Margot Mifflin “Corpi sovversivi” Ultra pp. 192 € 29,50
Bruno Ventavoli per La Stampa
Nel 1882 una fanciulla, Nora Hildebrandt, debuttò nel circo con una novità che richiamava folle. Non sapeva ingoiare spade, non era barbuta, né «cannone». Si mostrava semplicemente coperta da 365 tatuaggi, raccontando di essere stata rapita e conciata così dagli indiani di Toro seduto.
Naturalmente era una baggianata (l’aveva decorata il marito), ma la crudeltà selvaggia serviva a condire una doppia trasgressione: il suo corpo discinto unito al tabù del tatuaggio. Margot Mifflin parte dalla quella prima professionista per tracciare, in Corpi sovversivi , la storia socioculturale del tatuaggio femminile attraverso personaggi, aneddoti, fotografie vintage, con piglio militante.
Perché le eroine che usavano nomi esotici, volti da dive del muto, pelli illustrate, per esibirsi come fenomeni da baraccone, ebbero lo stesso coraggio, la stessa irriverenza rivoluzionaria delle prime suffragette e delle protofemministe. Si appropriarono di una pratica vietata per secoli in Occidente da papi, teologi, sovrani - dominio tutt’al più di criminali lombrosiani -, e ne fecero strumento di bellezza e autonomia, «trasgredendo gli ideali di purezza e decoro femminile, scostandoseli di dosso come strati di indumenti intimi inamidati».
Betty Broadbent, una delle più celebri tatuate del Novecento, smise ad esempio il mestiere onorevole di baby sitter a diciassette anni per stupire fiere e angiporti con un Pancho Villa sulla gamba sinistra, Lindbergh sulla destra, una madonna sulla schiena e decine di altre icone della modernità sparse tra tette e natiche. Poi, nel ’39, alzò il livello della provocazione presentandosi a Miss America, nella prima edizione teletrasmessa.
Ovviamente non ebbe chance con i canoni della bellezza whasp, ma «entrò» in tutte le case superborghesi della nazione sdoganando ulteriormente un look aggressivo e trasgressivo per le ragazze che volevano essere carine. All’inizio del secolo, intanto, aveva cominciato a esercitare la reietta professione Maud Wagner, la prima tatuatrice donna, allieva di Alfred South, un tale che secondo la leggenda aveva tracciato una tigre in lotta con un pitone sulla regina Vittoria.

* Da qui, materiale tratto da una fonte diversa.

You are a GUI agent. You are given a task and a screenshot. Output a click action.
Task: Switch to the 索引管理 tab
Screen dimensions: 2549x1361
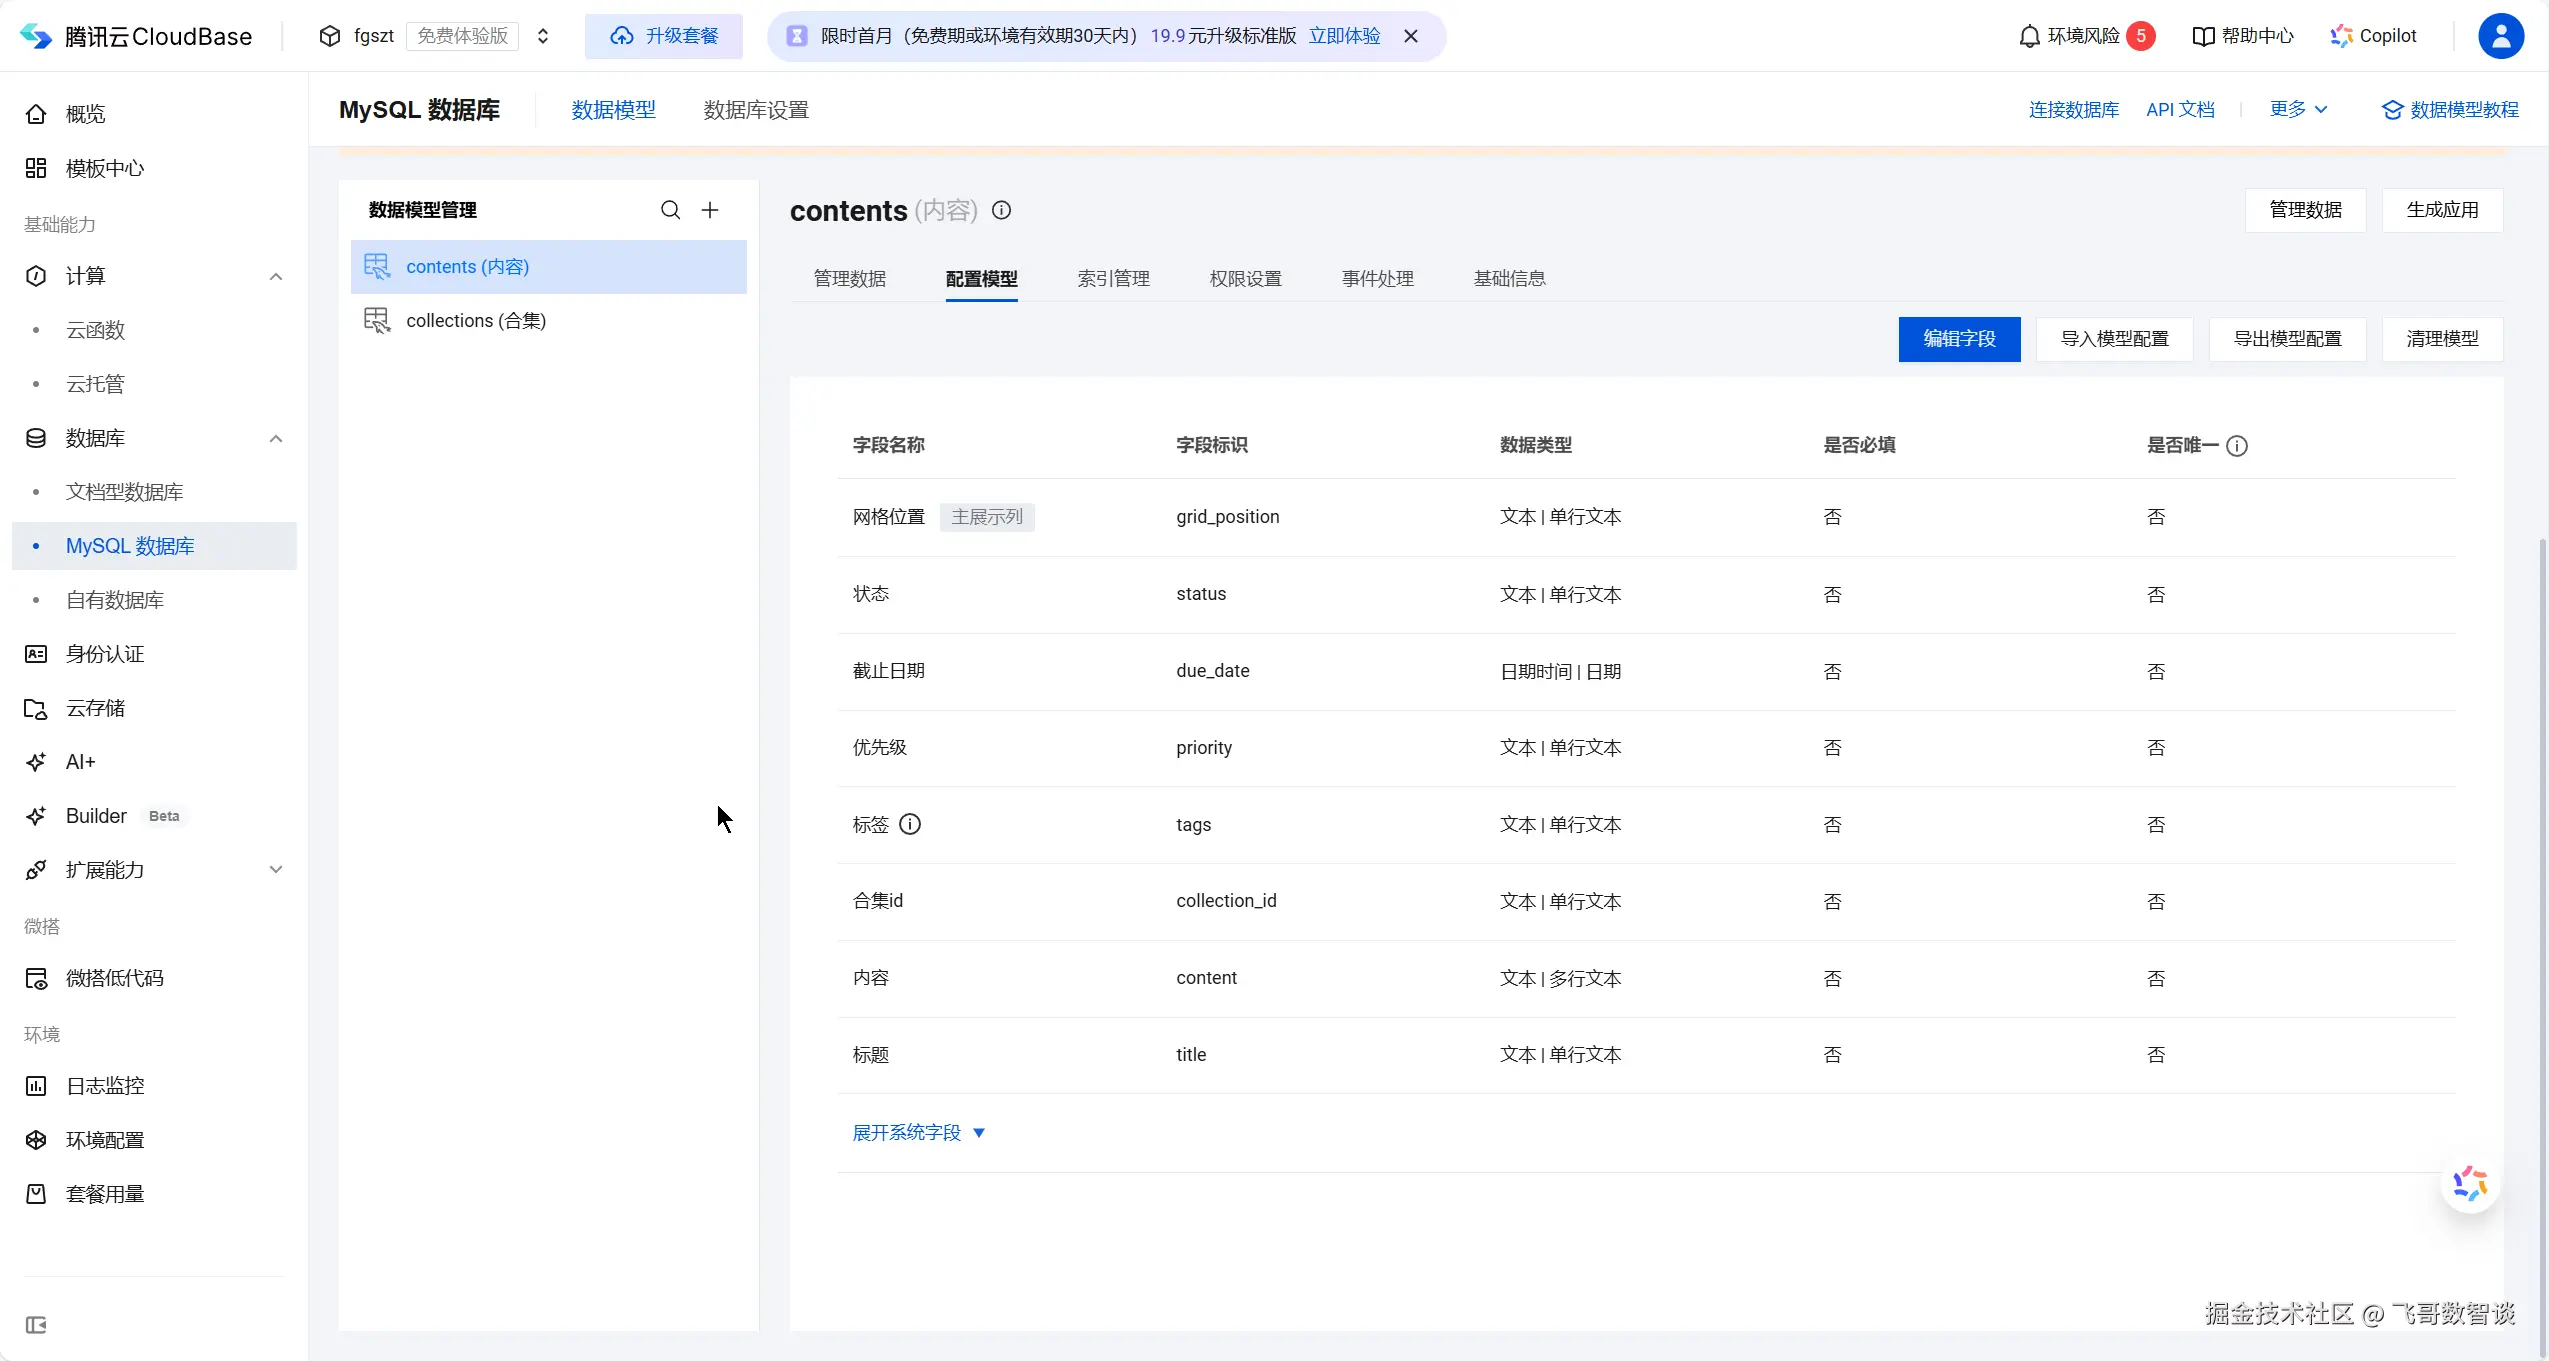[1113, 278]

Faceva a pugni con i perdigiorno che entravano nella sua bottega per rimediare una palpatina, ma incideva anche cuoricini con il nome dell’innamorato sulla virginea epidermide di giovani fidanzate sempre più numerose nel chiedere quei sigilli d’amore indelebili. La sua collega Mildred Hull, ex ballerina di burlesque, durante il new deal rooseveltiano diventò addirittura ricca tatuando codici fiscali su dieci-quindici onesti contribuenti al giorno timorosi di scordarselo.
Da allora, di inchiostro sotto la pelle femminile ne è scorso a fiumi. Su per gli anni 60-70 della controcultura hippie, delle byker, delle cantanti punk e delle spogliarelliste. Fino a diventare raffinata bodyart, o addirittura terapia, per camuffare menomazioni chirurgiche, traumi del corpo e dell’animo, lasciati da compagni violenti.

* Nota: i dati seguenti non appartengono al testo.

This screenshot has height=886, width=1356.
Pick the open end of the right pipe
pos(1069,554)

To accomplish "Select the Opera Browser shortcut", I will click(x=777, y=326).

Oggi il tatuaggio per la donna è diventato normale, vezzoso quanto il maquillage o la lingerie. In percentuale, anzi, le signore han superato i maschi. Attrici, manager, casalinghe, nessuna vuol sottrarsi al battesimo della macchinetta. E le celebrità ostentano schiene che paiono quadri viventi sui red carpet.
Per seminare scandalo o curiosità, occorre ben altro, come la modella Shauna Taylor che si è fatta lasciare una farfallina di Demien Hirst sul pube con gran battage nella Londra superchic, o Belen che scoprì un altro lepidotterino, scendendo le scale di San Remo con calcolata nonchalance.
La trasgressione di un tempo è diventata trend. Ma nell’era delle milf, delle cougar, delle protesi siliconiche, il rischio è che l’estroversione diventi obbligo più che scelta. Così come nelle donne vittoriane ci si aspettava una repressione della sessualità, quelle odierne paiono obbligate a esprimerla con chiassosa esuberanza. E nel caso dei tatuaggi qualche guaio si presenta se una cambia idea. Cancellarli può essere più complicato che sbarazzarsi di un semplice marito noioso.